The Bush Administration has hacked 25 percent from its budget request for the Comprehensive Nuclear Test Ban Treaty Organization (CTBTO), reports David Ruppe over at Global Security Newswire.
The Bush Administration’s FY 2006 Budget Request includes $ 14.35 M for FY 2006, down from $19 million appropriated by Congress for 2005.

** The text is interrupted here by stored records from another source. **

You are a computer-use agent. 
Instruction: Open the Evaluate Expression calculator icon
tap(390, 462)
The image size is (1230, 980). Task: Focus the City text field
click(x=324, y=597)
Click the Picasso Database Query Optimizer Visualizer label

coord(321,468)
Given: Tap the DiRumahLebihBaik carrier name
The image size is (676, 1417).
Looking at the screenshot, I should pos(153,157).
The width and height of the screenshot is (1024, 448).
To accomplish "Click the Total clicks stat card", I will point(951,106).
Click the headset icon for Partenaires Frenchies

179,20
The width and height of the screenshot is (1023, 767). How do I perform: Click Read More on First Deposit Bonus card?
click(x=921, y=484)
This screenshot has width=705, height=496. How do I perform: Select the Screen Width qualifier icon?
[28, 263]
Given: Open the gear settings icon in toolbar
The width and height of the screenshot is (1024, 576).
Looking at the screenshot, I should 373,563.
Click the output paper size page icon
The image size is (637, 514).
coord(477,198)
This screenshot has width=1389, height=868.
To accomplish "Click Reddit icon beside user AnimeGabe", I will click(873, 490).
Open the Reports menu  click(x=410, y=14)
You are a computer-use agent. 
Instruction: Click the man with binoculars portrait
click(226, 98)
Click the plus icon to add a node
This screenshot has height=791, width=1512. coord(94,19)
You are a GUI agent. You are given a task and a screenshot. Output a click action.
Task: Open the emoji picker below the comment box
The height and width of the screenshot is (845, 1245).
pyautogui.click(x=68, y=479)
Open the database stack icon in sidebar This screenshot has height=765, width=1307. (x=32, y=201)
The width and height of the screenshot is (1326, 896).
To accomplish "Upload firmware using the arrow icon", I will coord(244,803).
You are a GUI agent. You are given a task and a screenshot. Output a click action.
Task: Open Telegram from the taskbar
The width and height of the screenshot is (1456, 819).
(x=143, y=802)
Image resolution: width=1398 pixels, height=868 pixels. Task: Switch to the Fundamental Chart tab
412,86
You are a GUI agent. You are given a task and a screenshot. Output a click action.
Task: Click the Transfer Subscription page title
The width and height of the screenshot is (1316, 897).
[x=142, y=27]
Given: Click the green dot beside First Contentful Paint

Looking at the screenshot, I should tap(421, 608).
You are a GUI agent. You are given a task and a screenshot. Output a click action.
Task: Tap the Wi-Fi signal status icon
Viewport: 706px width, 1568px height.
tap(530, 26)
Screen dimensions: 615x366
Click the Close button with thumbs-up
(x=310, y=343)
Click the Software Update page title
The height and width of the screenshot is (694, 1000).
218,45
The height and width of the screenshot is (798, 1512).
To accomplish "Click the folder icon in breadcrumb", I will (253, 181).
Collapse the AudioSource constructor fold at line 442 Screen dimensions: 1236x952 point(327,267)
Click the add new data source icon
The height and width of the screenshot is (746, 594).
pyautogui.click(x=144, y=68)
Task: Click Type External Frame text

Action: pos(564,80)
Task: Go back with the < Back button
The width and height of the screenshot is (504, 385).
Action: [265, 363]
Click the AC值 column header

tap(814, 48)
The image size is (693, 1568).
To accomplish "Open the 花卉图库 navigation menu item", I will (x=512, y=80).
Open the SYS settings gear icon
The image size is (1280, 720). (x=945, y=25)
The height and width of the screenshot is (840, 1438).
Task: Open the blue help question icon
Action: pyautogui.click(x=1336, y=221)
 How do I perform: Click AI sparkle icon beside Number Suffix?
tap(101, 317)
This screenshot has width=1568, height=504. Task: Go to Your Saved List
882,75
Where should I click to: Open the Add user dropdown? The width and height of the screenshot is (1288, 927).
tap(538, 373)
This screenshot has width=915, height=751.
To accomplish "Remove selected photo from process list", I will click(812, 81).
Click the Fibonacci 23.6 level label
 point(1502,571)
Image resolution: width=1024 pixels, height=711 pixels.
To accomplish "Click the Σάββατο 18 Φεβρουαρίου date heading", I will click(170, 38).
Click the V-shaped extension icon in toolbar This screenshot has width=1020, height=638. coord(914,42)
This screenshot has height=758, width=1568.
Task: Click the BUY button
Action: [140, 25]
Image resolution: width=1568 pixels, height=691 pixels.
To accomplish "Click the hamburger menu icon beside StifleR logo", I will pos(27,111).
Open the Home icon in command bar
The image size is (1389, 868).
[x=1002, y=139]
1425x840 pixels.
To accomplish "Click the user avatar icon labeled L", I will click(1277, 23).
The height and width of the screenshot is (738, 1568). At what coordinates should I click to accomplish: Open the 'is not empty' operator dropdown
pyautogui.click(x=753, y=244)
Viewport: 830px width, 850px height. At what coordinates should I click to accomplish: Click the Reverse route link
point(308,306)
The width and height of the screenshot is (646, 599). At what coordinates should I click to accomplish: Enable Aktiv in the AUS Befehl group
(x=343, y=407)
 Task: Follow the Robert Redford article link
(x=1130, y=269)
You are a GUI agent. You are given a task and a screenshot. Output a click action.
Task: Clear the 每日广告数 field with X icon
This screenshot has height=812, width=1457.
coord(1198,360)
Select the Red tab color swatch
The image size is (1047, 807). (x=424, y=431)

This is self-defeating: More than 80 percent of the CTBTO’s budget is allocated to verification related activities, including more than $30 M for the ongoing construction of the global network of 321 monitoring stations.
Whether or not we plan to test nuclear weapons, it is in our interest to know if other countries are doing so.
The budget language implies that the cut is intended to only fund the International Monitoring System (IMS)—but the CTBT budget doesn’t work that way. [Side note: I though our contribution was set at 22 percent, which means our contribution should be $23.1 M. If that is the case, our request is just about 60 percent of our assessment. I’ve got some wonking ahead of me.]
CTBTO spokesperson Daniela Rozgonova was nonplussed about the impact on the CTBTO’s $105 million budget:
Yes, it’s money for us. You bet. But in the larger scheme of things, it’s only so-much percent.”
Between five and nine percent, actually. And an important symbolic contribution, either way: China and Iran have been criticized for less than enthusiastic work toward completion of IMS stations, in part because they don’t want to end up holding the bag for operating and maintence costs supposed to be covered by the CTBTO.
This could be a real issue. Last time I checked, the CTBTO budgets in dollars—a dues shortfall combined with a weak currency could make real trouble for the CTBTO. In 2002, the CTBTO cancelled a scheduled course intended to train personnel at nuclear test monitoring centers when slow payment of dues combined with currency problems.
Nothing like taking a bad situation and making it worse.
The Friends Committee on National Legislation has a nice letter on the subject from a past budget battle.